Question

Find the locus of point P such that chord of contact on point P with respect to \[{y^2} = 4ax\] touches the hyperbola ${x^2} - {y^2} = {a^2}$.

Answer 1

Hint: The chord which intersects two tangents drawn from two points from the parabola to a point outside the circle is known as chord of contact. For this particular question we calculate the equation of chord of contact and the equation of tangent of circle. These two equations are then compared to find the locus of point P.

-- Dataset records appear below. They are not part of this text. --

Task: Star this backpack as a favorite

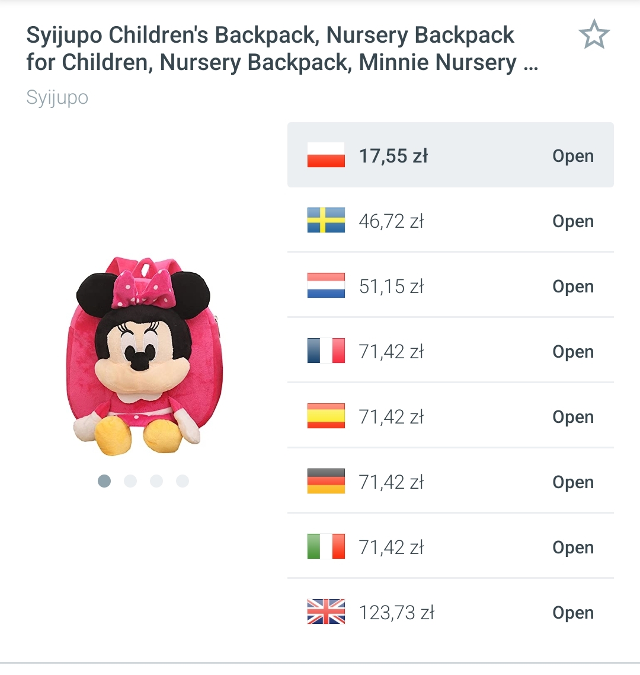Action: pyautogui.click(x=594, y=36)
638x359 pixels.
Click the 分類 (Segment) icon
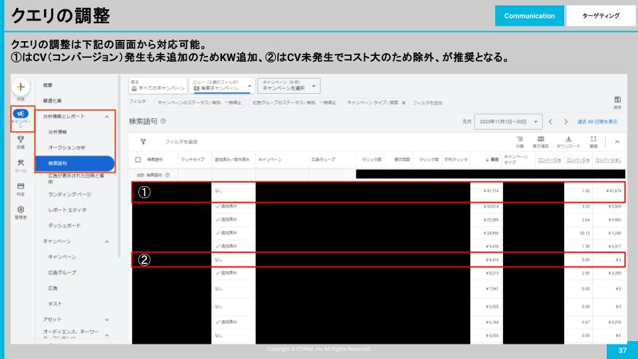[x=519, y=138]
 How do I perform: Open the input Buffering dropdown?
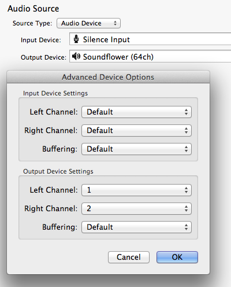click(x=136, y=149)
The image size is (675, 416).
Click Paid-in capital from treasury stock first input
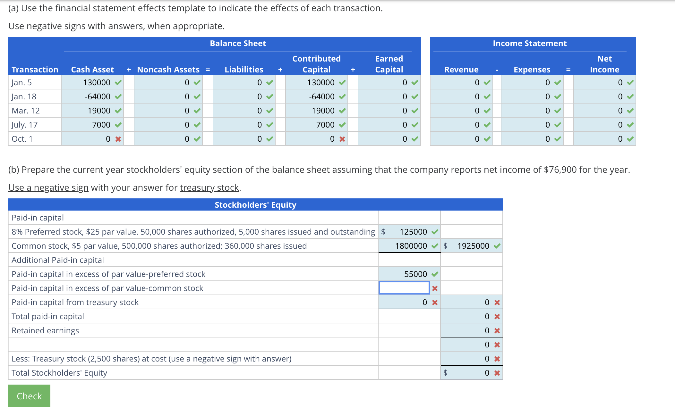point(404,302)
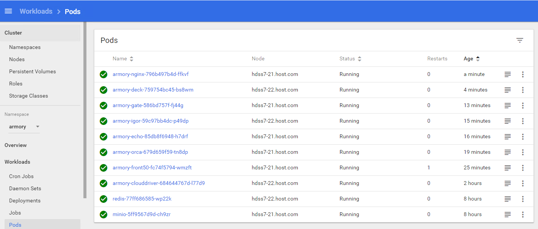
Task: Click the sidebar vertical scrollbar
Action: pos(85,110)
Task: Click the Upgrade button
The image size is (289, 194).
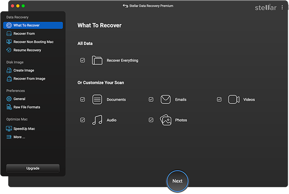Action: 33,168
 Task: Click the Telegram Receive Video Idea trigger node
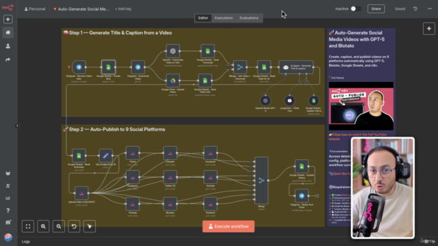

Complete step by step solution:
Let point P be $({x_1},{y_1})$.
We know that the equation of chord of contact on point P with respect to \[{y^2} = 4ax\] is
$
 y{y_1} = 2a\left( {x + {x_1}} \right) \\
 y = \dfrac{{2ax}}{{{y_1}}} + \dfrac{{2a{x_1}}}{{{y_1}}} - (i) \\
 $
Hence, the slope of the line is
$m = \dfrac{{2a}}{{{y_1}}} - (ii)$
We also know that equation of a tangent of hyperbola $\dfrac{{{x^2}}}{{{a^2}}} - \dfrac{{{y^2}}}{{{b^2}}} = 1$ is
$y = mx \pm \sqrt {{a^2}{m^2} - {b^2}} - (iii)$
When we compare this equation with the hyperbola ${x^2} - {y^2} = {a^2}$, the we see that
$
 {a^2} = {b^2} \\
 a = b - (iv) \\
 $
Now, we compare $(i)$ and $(iii)$ equation,
$\dfrac{{2ax}}{{{y_1}}} + \dfrac{{2a{x_1}}}{{{y_1}}} = mx \pm \sqrt {{a^2}{m^2} - {b^2}} $
Substituting the value of $m$ from $(ii)$, we get
$
\dfrac{{2ax}}{{{y_1}}} + \dfrac{{2a{x_1}}}{{{y_1}}} = \dfrac{{2a}}{{{y_1}}}x \pm \sqrt {{a^2}{{\dfrac{{(2a)}}{{{{({y_1})}^2}}}}^2} - {b^2}} \\
 \dfrac{{2a{x}}}{{{y_1}}} + \dfrac{{2a{x_1}}}{{{y_1}}} = \dfrac{{2a{x}}}{{{y_1}}} \pm \sqrt {{a^2}{{\dfrac{{(2a)}}{{{{({y_1})}^2}}}}^2} - {b^2}} \\
 \dfrac{{2a{x_1}}}{{{y_1}}} = \sqrt {{a^2}{{\dfrac{{(2a)}}{{{{({y_1})}^2}}}}^2} - {b^2}} \\
 $
Squaring both sides we get
$
 {\left( {\dfrac{{2a{x_1}}}{{{y_1}}}} \right)^2} = {\left( {\sqrt {{a^2}{{\dfrac{{(2a)}}{{{{({y_1})}^2}}}}^2} - {b^2}} } \right)^2} \\
 \dfrac{{4{a^2}x_1^2}}{{{y}_1^2}} = \dfrac{{4{a^4} - y_1^2{b^2}}}{{{y}_1^2}} \\
 $
Substituting the value from (iv)
\[
 4{a^2}x_1^2 = 4{a^4} - y_1^2{a^2} \\
 4{{{a}}^2}x_1^2 = {{{a}}^2}(4{a^2} - y_1^2) \\
 4x_1^2 + y_1^2 = 4{a^2} \\
\]
Hence, the locus of the point P is \[4x_{}^2 + y_{}^2 = 4{a^2}\] which represents an ellipse.

Note:
We can also calculate the length of the chord of contact by drawing a perpendicular from the centre to the tangent and calculating the perpendicular distance between the lines.